Saturday, July 21, 2007

Jaws 3-D


Jaws 3-D; Horror, USA, 1983; D: Joe Alves, S: Dennis Quaid, Bess Armstrong, Simon MacCorkindale, Louis Gossett Jr., Lea Thompson




A white shark gets lost in a lagoon in Sea World. Mike Brody, the son of Martin Brody, works there and has a relationship with biologist Katherine, while Calvin is the founder of the park and his boss. When the dolphins start acting scared and a technician gets killed, the crew discover the shark and keep him there captured to make a film about him. But the shark is just a little baby, while it's giant mother is the real danger. The giant shark causes a flooding of the underwater tunnels and smashes into the control room, but Mike is able to kill it with a hand grenade.

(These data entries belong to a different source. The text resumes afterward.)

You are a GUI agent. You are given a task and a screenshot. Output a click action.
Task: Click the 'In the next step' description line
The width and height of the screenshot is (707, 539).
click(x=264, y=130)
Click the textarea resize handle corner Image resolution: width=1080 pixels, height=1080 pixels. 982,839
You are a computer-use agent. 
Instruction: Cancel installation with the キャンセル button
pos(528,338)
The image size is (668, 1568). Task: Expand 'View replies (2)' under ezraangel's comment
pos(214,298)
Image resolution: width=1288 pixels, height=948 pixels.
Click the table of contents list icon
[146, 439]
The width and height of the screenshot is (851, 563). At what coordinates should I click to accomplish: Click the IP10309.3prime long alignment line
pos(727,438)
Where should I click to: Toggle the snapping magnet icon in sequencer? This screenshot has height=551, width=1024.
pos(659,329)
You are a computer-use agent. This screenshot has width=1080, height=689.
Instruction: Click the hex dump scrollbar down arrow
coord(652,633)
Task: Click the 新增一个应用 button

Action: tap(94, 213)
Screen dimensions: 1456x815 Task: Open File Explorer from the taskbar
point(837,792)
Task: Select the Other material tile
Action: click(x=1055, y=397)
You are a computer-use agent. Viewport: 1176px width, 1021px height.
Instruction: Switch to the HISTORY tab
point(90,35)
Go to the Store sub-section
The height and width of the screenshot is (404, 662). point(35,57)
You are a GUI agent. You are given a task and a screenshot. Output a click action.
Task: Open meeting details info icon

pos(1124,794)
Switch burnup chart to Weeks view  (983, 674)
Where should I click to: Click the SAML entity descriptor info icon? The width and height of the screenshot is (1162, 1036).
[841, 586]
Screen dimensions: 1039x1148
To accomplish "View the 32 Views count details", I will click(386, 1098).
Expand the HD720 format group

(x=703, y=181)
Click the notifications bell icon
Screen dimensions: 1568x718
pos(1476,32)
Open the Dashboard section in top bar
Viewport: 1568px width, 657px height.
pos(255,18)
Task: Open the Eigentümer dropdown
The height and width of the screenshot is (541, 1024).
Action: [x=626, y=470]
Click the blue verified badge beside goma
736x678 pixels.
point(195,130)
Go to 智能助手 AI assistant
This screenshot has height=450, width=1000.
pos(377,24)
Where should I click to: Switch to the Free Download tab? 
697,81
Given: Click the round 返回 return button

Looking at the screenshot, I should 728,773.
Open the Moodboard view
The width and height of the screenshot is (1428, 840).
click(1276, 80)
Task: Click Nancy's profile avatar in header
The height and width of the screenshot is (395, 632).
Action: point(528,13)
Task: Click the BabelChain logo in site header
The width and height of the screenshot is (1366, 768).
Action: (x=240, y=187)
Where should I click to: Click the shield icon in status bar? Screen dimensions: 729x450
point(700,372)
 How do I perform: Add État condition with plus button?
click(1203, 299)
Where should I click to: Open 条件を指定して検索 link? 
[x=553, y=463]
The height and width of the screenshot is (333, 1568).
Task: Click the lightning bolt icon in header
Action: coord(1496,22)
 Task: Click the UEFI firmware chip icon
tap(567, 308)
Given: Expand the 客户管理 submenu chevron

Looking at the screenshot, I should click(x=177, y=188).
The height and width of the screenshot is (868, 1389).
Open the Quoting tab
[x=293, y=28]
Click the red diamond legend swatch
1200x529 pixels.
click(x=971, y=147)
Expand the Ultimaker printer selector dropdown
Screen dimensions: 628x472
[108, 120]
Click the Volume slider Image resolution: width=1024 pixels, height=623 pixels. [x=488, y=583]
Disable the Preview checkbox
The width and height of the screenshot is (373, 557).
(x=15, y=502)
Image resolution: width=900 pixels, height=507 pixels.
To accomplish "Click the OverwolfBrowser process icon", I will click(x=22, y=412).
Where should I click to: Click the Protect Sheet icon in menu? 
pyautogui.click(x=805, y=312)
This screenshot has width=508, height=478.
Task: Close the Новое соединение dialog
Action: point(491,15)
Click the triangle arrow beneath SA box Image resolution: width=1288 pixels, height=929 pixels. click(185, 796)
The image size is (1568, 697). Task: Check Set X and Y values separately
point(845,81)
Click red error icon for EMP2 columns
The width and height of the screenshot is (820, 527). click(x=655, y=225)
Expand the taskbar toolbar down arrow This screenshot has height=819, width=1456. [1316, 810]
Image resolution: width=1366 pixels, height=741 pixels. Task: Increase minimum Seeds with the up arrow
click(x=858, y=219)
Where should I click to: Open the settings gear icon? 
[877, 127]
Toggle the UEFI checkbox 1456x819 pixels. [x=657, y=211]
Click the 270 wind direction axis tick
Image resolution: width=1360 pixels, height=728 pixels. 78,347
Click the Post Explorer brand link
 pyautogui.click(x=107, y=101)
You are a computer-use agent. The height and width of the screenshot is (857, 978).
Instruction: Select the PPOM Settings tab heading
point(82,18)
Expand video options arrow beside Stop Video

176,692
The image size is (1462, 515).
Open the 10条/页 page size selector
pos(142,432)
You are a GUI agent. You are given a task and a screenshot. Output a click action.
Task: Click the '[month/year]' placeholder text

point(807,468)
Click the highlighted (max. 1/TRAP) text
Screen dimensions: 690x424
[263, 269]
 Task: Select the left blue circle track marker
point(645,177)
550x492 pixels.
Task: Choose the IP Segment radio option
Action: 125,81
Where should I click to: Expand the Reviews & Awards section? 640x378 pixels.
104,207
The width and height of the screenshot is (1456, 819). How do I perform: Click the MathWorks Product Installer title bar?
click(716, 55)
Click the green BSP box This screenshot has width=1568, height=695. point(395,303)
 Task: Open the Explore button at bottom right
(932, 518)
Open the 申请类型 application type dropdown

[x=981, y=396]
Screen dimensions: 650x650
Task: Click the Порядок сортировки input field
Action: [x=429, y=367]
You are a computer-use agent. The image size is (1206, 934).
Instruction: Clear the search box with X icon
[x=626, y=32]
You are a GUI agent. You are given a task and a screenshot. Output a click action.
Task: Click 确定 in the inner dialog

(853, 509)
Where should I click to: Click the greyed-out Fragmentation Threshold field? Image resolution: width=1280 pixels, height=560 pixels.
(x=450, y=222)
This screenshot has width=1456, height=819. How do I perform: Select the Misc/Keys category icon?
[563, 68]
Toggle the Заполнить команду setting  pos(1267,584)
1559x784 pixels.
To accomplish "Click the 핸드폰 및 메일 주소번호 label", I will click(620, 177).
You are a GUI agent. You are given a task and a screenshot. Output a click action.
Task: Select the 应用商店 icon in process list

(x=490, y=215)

The second sequel, "Jaws 3-D", is another step backwards in the long series of follow up films to the original. Except for the forgotten and tedious 3-D promotion and design of the film, which is hardly noticeable at all, the thin story turned out more campy than it was advisable and naively displaced the setting out of Amity and main hero Martin Brody to Sea World (what a bad promotion for the park) and his son Mike Brody (played nervously by Dennis Quaid), but without much effect since the film is truly weak, even barely watchable. There is this subconscious human fascination with giant monsters, in this case a white shark, that keeps all this sequels going, making them at least seem like a "guilty pleasure" since some are eager to feel the adrenaline rush and can't resist not to watch what is going to happen next, but the original film incorporated that into it's structure and still remained skillful and clever. The horror sequences are awful and reach for cheap splatter violence (in one particularly disgusting scene, a diver is inside the mouth of the shark, getting swallowed alive), unintentionally funny moments (the crew in Sea World close the door of the a lagoon and the shark bumps into it like in a cartoon), boring moments and a disastrous finale. Still, for all of it's flaws, the dramatic-romantic scene where Mike and Katherine are hugging at the beach at night and talking about their future, actually seems good and maybe something more could have been made out of it if it wasn't in this film.